• **What needs to be done**
Here the job is to transcribe the data verbatim while leaving each picture out.

───── Input

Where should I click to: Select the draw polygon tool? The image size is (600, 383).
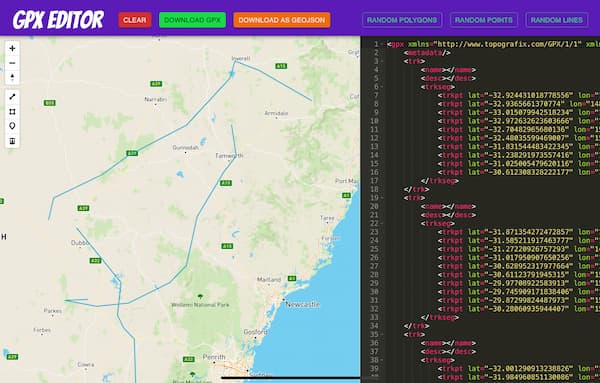point(12,111)
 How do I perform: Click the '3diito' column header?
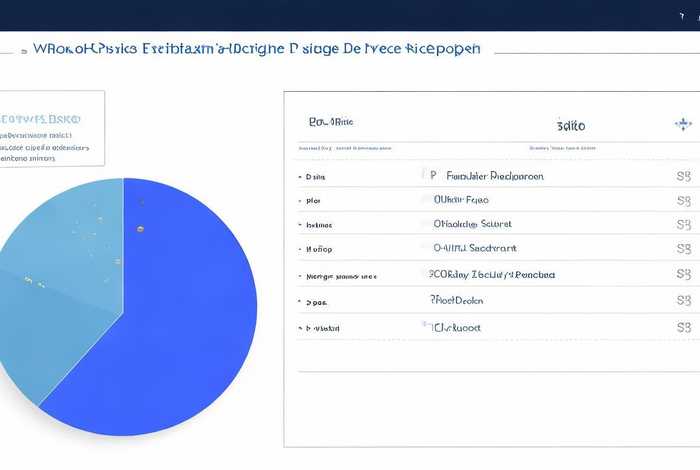coord(570,126)
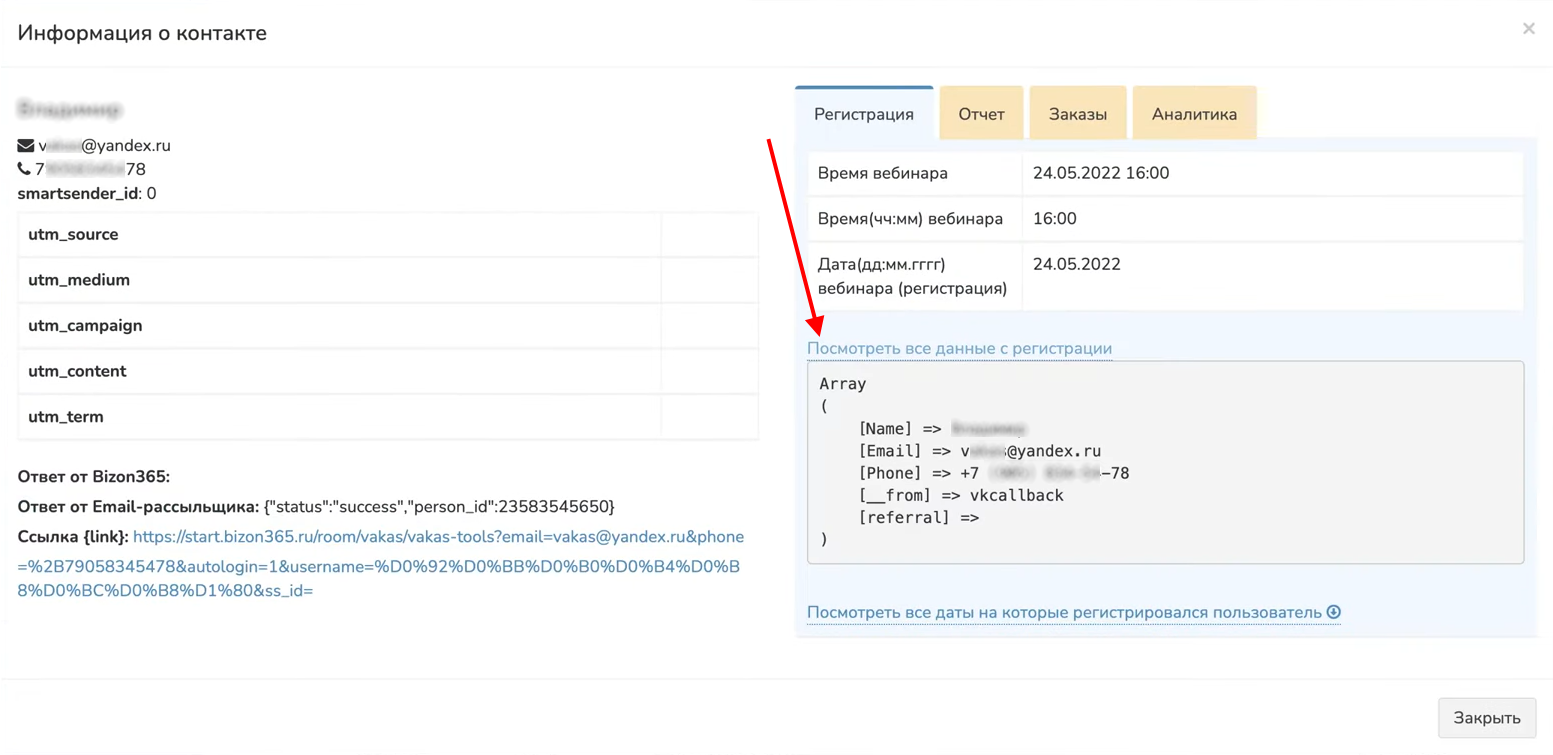Open the Отчет tab
The height and width of the screenshot is (755, 1553).
pos(981,114)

──────────

• **Expected output**
Where should I click to: Select the draw polygon tool? The image size is (600, 383).
point(12,111)
 How do I perform: Click the '3diito' column header?
coord(570,126)
Open the Отчет tab
The height and width of the screenshot is (755, 1553).
pos(981,114)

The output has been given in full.